今回の調査では、企業の移転には慎重な経営判断を要するため政策効果がすぐに表れるもので
はないとはいえ、1 都 3 県への他道府県からの転入企業が転出企業を上回る状況が続いている実
態が浮き彫りとなった。
「2016 年度の雇用動向に関する企業の意識調査」
(2016 年3月調査、帝国
データバンク)では、
「地方の若者が都会に流れ、大企業が多くを採用しているため中小企業の採
用状況は非常に厳しい」
(製缶板金、宮崎県)との声も挙がるように、人材不足のなか、企業は法
人税のうま味よりも労働力の獲得を優先し、交通の利便性が高く人材が豊富に集まる 1 都 3 県に
とどまることを選択しており、いわゆる「地方」への移転はほとんど進んでいない様子がうかが
える。
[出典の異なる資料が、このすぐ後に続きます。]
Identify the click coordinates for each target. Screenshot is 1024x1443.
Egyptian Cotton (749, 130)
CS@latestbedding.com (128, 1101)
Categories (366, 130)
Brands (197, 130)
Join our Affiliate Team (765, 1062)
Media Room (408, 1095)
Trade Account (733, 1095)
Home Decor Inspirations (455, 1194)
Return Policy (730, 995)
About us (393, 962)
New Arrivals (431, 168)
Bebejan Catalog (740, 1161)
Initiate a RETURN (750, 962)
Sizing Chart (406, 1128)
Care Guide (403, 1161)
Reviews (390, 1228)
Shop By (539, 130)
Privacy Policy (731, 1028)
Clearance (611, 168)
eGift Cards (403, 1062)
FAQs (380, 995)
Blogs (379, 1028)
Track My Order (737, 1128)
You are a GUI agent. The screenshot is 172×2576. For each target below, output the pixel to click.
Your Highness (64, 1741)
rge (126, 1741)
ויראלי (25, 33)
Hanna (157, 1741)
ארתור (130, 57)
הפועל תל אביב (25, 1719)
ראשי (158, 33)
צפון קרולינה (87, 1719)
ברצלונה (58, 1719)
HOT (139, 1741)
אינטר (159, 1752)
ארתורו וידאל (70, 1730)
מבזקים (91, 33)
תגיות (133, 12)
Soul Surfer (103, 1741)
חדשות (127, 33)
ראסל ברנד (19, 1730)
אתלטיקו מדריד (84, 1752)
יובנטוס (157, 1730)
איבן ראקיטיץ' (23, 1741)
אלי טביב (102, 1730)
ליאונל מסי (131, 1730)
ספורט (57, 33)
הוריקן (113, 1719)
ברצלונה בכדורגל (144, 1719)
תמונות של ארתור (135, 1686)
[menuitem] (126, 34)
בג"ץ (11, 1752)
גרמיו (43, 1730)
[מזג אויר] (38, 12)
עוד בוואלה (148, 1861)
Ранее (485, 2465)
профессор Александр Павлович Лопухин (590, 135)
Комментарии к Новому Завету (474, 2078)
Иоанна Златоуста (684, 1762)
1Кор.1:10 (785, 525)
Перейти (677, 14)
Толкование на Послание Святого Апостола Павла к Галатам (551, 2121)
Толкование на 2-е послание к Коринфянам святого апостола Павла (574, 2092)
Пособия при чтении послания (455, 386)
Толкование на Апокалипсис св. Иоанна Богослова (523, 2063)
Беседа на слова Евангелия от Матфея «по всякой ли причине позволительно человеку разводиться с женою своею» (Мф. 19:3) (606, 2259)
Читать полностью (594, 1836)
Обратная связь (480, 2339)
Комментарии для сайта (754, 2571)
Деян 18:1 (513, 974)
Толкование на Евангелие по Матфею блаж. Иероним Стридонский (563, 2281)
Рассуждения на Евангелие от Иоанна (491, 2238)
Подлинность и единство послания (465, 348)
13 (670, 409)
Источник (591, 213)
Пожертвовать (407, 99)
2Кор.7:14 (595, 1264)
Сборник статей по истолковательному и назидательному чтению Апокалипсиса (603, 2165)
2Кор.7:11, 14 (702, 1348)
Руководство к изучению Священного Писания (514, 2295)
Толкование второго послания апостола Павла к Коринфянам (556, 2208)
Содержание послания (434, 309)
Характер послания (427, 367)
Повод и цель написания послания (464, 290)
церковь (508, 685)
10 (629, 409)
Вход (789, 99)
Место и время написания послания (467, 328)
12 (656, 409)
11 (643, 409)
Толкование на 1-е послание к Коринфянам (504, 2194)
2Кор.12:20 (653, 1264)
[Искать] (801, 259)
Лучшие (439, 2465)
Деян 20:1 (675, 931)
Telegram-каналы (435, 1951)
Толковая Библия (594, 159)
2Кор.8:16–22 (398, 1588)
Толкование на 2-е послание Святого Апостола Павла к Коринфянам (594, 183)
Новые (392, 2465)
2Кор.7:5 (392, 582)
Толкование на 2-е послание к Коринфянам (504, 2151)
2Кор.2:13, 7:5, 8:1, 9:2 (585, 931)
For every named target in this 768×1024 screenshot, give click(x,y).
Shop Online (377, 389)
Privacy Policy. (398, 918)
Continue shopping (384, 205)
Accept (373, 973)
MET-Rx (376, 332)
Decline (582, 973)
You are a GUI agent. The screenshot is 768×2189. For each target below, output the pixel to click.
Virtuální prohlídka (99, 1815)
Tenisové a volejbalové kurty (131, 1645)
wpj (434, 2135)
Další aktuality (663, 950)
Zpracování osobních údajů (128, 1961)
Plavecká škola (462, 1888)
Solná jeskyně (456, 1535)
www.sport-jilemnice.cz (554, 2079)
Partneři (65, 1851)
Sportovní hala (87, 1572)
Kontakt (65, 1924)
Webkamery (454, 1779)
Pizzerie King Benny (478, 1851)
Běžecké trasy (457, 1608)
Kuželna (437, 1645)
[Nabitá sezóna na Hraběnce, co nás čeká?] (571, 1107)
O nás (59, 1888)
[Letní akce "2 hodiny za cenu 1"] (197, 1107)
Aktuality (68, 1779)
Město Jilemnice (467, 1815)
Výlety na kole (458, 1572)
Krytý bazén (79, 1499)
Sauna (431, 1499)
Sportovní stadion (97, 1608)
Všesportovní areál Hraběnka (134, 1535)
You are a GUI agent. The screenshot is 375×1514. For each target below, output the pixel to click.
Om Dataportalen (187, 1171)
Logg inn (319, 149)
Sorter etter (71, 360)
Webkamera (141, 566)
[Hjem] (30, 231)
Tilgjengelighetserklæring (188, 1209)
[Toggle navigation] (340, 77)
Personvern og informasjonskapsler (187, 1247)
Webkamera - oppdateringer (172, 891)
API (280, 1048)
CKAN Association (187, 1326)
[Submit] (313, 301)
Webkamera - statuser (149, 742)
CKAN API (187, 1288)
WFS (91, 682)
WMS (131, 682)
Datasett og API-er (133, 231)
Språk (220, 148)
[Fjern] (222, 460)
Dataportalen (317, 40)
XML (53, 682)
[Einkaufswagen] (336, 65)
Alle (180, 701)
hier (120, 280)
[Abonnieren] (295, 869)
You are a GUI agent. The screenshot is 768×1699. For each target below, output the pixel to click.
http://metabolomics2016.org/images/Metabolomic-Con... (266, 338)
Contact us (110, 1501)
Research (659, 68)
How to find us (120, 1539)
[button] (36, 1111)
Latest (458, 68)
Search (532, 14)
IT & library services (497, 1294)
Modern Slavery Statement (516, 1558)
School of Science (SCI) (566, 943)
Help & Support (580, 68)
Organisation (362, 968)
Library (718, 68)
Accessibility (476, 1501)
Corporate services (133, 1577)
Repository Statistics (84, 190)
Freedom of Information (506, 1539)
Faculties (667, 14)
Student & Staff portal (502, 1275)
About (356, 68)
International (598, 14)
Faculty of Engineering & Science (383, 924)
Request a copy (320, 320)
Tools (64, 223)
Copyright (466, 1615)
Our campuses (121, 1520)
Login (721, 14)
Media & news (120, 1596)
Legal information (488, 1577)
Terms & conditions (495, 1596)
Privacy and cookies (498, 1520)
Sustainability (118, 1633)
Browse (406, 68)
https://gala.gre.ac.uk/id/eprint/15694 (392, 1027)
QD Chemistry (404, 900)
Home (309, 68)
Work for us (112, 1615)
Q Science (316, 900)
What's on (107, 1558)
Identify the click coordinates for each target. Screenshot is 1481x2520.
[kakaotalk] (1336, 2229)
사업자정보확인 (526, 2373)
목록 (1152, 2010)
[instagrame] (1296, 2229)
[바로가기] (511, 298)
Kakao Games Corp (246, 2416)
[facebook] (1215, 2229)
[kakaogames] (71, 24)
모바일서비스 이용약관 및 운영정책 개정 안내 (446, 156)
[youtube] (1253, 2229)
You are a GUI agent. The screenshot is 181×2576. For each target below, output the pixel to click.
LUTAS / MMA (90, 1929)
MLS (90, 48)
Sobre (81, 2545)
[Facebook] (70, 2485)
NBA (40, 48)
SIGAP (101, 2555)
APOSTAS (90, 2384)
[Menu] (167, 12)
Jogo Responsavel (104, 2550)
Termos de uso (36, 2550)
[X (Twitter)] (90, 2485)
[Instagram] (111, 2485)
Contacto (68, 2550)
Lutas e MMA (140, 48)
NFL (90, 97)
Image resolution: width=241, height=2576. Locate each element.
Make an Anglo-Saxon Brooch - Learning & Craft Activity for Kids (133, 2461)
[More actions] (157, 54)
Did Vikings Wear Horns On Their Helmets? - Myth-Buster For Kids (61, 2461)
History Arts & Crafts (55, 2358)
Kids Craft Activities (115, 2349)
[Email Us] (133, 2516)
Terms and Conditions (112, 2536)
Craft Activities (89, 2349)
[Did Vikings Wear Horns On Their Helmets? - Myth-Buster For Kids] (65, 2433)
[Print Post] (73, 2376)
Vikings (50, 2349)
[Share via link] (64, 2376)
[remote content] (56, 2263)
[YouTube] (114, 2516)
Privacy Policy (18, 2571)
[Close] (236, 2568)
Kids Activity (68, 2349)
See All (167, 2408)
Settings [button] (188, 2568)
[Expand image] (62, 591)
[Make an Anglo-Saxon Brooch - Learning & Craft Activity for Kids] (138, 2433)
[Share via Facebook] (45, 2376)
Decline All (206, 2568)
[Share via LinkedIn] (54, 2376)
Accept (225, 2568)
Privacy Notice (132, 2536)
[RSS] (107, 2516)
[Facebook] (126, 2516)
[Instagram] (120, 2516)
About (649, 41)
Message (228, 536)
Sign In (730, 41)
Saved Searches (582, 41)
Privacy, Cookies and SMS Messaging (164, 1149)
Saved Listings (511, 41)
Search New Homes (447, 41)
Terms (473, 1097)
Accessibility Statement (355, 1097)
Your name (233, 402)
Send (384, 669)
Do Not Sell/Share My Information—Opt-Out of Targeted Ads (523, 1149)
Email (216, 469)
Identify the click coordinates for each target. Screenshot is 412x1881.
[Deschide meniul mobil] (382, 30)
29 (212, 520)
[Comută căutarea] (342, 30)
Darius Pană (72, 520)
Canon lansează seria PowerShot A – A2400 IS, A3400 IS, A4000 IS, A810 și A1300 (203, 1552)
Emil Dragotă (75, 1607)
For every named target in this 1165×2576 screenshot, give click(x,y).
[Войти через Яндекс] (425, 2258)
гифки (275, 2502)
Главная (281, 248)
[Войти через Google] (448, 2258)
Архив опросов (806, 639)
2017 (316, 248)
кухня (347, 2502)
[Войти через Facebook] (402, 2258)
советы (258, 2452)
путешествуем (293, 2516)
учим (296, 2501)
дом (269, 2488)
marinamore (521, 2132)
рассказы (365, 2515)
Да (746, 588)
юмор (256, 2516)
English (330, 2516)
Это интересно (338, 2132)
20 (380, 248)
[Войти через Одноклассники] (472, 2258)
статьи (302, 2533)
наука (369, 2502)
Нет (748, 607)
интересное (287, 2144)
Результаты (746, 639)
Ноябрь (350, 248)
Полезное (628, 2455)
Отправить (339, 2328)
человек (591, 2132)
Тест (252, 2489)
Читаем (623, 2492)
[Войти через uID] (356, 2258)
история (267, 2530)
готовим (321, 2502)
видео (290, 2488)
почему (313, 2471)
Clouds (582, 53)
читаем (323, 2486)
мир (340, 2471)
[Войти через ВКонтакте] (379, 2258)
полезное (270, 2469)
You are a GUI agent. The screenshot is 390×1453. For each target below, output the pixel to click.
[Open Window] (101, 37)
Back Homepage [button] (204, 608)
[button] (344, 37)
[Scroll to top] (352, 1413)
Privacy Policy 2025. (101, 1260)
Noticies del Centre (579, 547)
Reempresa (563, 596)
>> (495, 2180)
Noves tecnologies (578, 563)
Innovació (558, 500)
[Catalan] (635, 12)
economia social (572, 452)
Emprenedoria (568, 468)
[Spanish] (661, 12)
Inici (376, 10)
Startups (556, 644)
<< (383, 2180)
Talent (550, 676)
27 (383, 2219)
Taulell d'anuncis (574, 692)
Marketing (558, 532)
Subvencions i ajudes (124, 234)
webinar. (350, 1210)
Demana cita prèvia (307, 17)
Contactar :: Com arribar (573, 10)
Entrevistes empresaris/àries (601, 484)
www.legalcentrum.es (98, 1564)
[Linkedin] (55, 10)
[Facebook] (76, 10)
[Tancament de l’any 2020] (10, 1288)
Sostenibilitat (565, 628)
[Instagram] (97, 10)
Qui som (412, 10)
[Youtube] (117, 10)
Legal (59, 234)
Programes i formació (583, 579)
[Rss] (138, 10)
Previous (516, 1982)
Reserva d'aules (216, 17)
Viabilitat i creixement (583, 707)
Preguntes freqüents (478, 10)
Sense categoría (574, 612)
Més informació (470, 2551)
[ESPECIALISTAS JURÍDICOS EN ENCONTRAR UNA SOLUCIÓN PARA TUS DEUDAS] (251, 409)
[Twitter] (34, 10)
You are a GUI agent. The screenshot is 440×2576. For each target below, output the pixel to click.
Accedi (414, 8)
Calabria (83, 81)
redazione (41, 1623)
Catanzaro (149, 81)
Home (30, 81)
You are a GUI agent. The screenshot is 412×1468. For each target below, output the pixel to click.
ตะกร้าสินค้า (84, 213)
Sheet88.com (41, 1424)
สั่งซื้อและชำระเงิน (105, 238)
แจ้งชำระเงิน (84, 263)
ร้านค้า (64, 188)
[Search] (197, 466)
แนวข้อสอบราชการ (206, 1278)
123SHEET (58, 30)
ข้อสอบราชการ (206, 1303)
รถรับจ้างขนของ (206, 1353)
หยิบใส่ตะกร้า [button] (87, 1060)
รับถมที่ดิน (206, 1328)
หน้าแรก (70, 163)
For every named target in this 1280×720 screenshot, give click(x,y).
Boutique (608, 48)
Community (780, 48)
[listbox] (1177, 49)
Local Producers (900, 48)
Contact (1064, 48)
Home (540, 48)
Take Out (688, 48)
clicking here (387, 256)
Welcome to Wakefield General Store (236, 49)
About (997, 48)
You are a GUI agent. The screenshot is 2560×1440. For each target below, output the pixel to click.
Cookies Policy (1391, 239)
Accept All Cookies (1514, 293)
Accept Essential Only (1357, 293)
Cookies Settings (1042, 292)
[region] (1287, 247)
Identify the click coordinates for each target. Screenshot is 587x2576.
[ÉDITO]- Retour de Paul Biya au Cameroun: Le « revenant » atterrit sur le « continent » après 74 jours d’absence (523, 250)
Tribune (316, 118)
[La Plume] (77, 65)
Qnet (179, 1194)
地方創生に向けた各種施策が有効に機能するためには、個別の企業を呼び込むだけでなく、
その商流へのプラス効果も踏まえた“取引創生”として進めていくことが肝要である。
文化庁などの公的機関の移転が実現すれば、企業移転にも一定の波及効果も見込まれようが、
今後も人口減少が懸念されるなか、企業はますます労働力のあるところに集中しかねない。引き
続き人口減少、国土論全体と合わせ、企業移転の動向には注目が必要だろう。